● **What the exercise asks**
Reproduce the lines verbatim, from the start of the lines through the line containing "The image size is (1833, 1015).".

● **Listed entries**
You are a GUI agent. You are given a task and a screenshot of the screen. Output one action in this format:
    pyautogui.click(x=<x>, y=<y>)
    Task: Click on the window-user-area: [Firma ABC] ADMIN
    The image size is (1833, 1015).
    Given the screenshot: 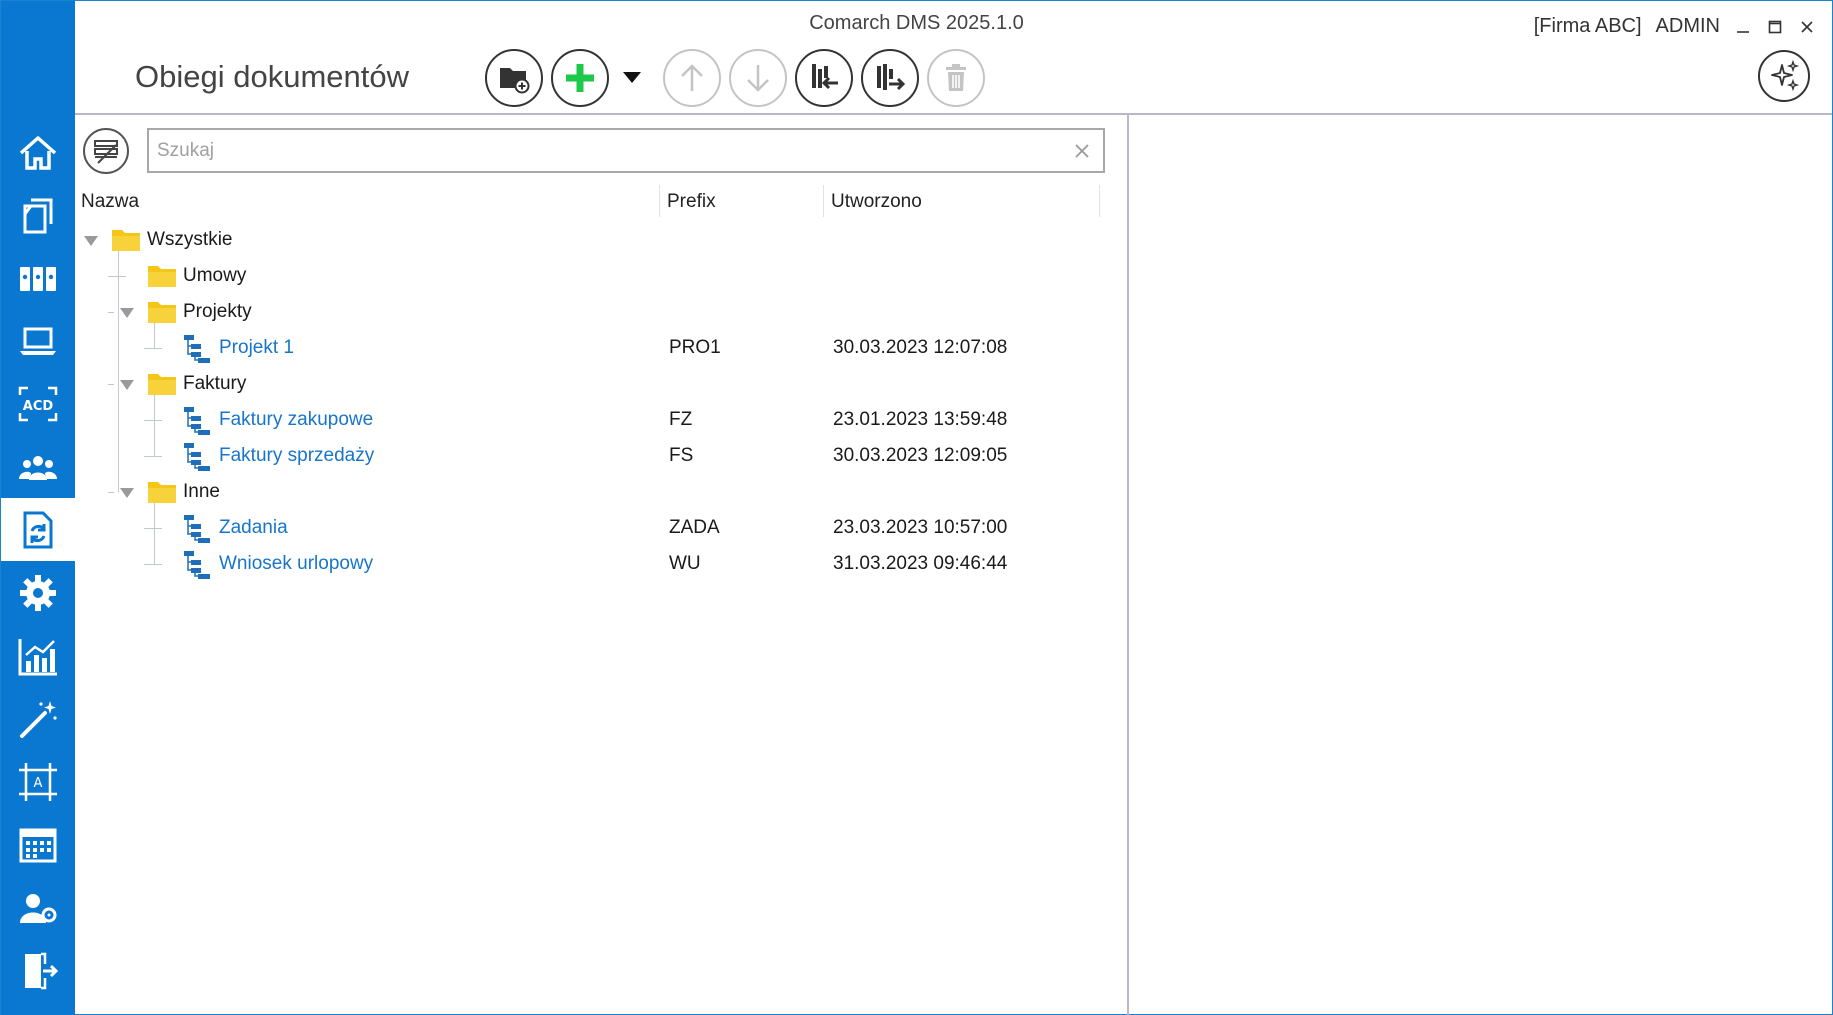 What is the action you would take?
    pyautogui.click(x=1675, y=26)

● **Answer for the task**
You are a GUI agent. You are given a task and a screenshot of the screen. Output one action in this format:
    pyautogui.click(x=<x>, y=<y>)
    Task: Click on the window-user-area: [Firma ABC] ADMIN
    The image size is (1833, 1015).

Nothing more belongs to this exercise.